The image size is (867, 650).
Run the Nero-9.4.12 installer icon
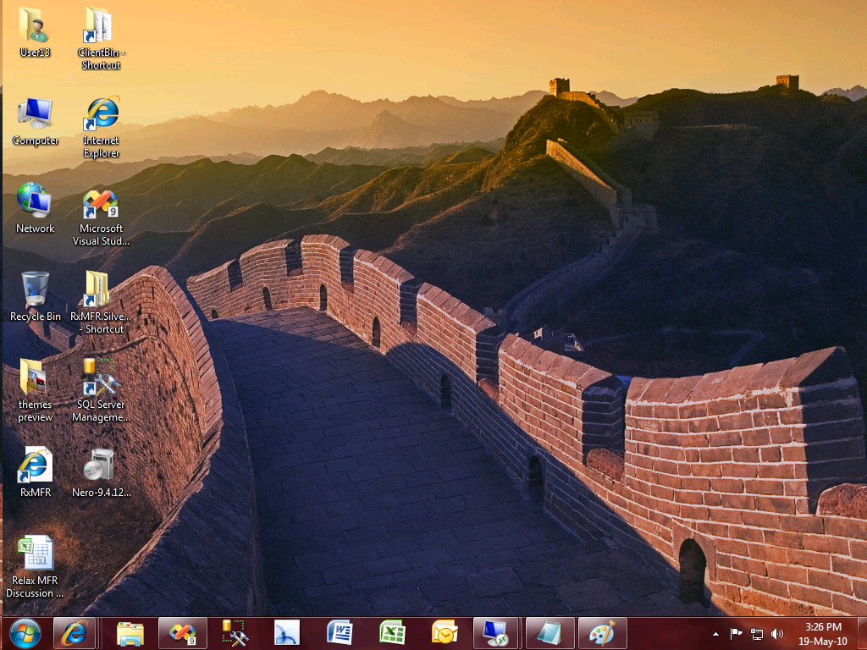(x=100, y=465)
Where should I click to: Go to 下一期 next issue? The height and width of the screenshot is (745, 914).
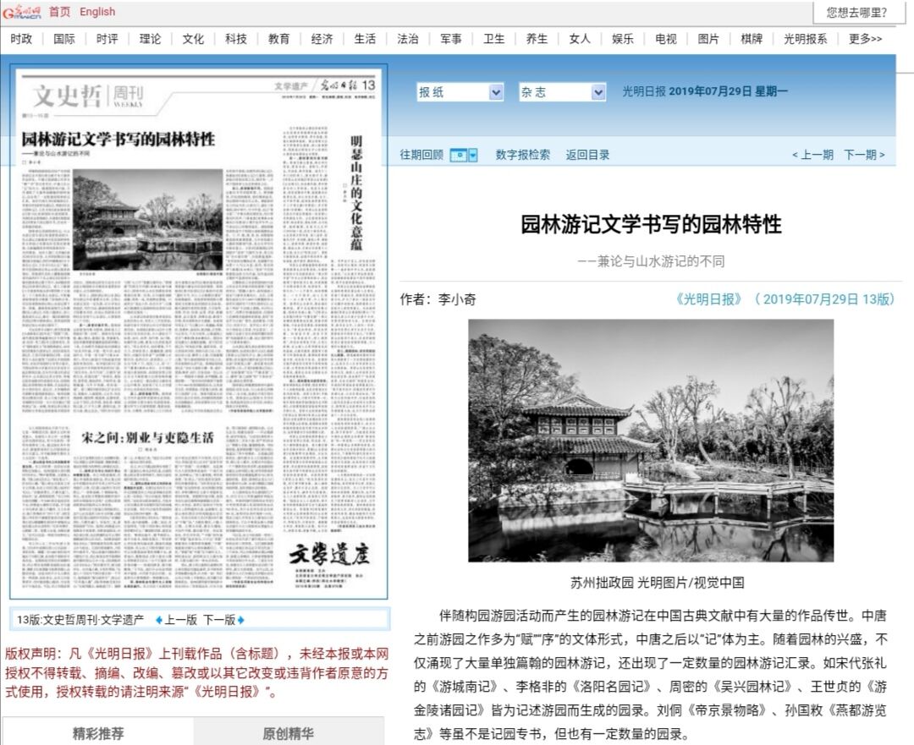pos(864,155)
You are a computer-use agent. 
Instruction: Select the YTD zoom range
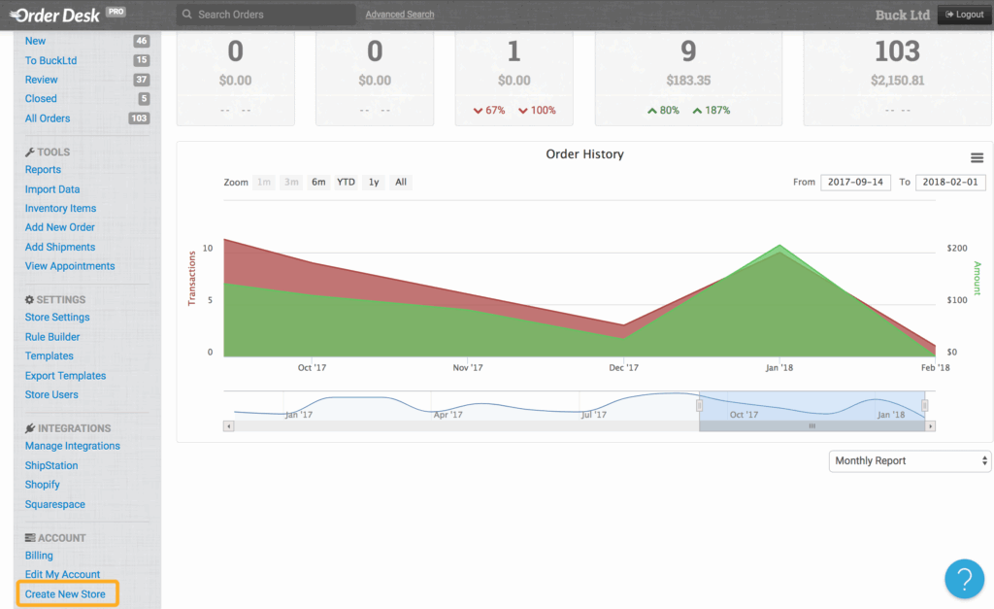pos(346,183)
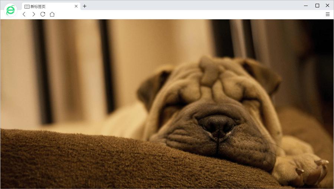Screen dimensions: 334x189
Task: Open the home page
Action: 52,14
===============
Exercise :: Everything in the records above should be printed again exactly, except the pictures.

Result for this task ::
The image size is (867, 650).
Run the Nero-9.4.12 installer icon
(x=100, y=465)
Where should I click to: Go to 下一期 next issue? The height and width of the screenshot is (745, 914).
pos(864,155)
You are a computer-use agent. 
Instruction: Select the YTD zoom range
pos(346,183)
Screen dimensions: 334x189
Task: Open the home page
Action: 52,14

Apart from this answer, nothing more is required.